Pendant des millénaires, le système d’aquaculture a fourni un approvisionnement alimentaire fiable. Il était toujours utilisé lorsque les Britanniques sont arrivés dans la région au XIXe siècle et ont fourni les premiers comptes rendus écrits sur les installations élaborées en pierre. En 1841, le fonctionnaire colonial et prédicateur britannique George Augustus Robinson, arrivé lors d’une expédition d’exploration, a décrit le système d’aquaculture comme « ressemblant au travail de l’homme civilisé ». Mais il nota également, témoignant des préjugés de l’époque que :

« Après inspection, j’ai découvert qu’il s’agissait de l’œuvre des indigènes autochtones, construite dans le but d’attraper des anguilles.[…] Il n’est guère possible qu’un seul poisson s’échappe. De multiples cours d’eau conduisaient à d’autres tranchées ramifiées et étendues d’une forme des plus torturantes. »
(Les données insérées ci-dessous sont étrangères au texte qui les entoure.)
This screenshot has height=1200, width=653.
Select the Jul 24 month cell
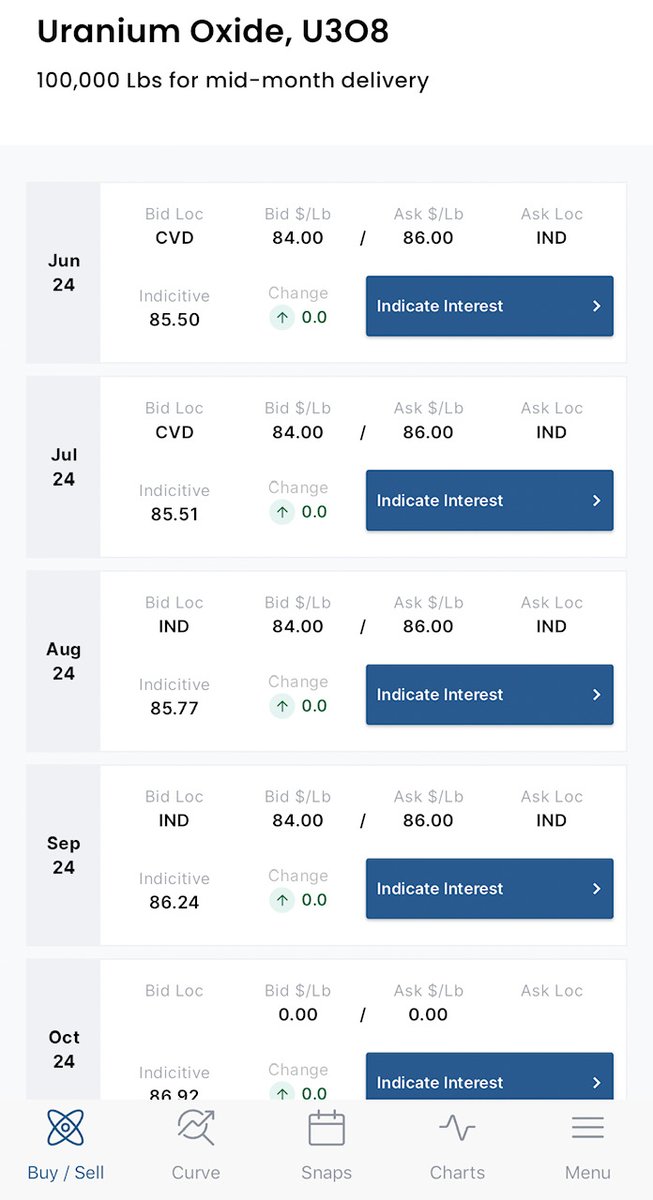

Aujourd’hui, le peuple Gunditjmara cogère avec le gouvernement australien le parc national de Budj Bim qui englobe les ruines du système d’aquaculture tentaculaire de Budj Bim. Certains des descendants des anciens ingénieurs et pêcheurs qui ont conçu le complexe aquacole continuent de capturer des anguilles et de les cuisiner selon les méthodes traditionnelles. Plusieurs localités australiennes organisent même des festivals de l’anguille pour célébrer les recettes de l’anguille, anciennes et modernes.

Toute société a besoin d’un approvisionnement régulier en nourriture pour fonctionner. Budj Bim illustre l’ancienneté de la quête de l’humanité pour éviter la faim en gérant délibérément l’environnement. Pendant des millénaires, les Gunditjmara ont transformé et enrichi leurs écosystèmes locaux par des feux de défrichement, des infrastructures en pierre et des étangs artificiels. Leur système élaboré de manipulation de l’eau pour piéger, stocker et récolter systématiquement les fruits de mer représente l’un des plus anciens systèmes d’aquaculture au monde. Pour ces raisons, Budj Bim est à juste titre notre trente-deuxième Centre du progrès.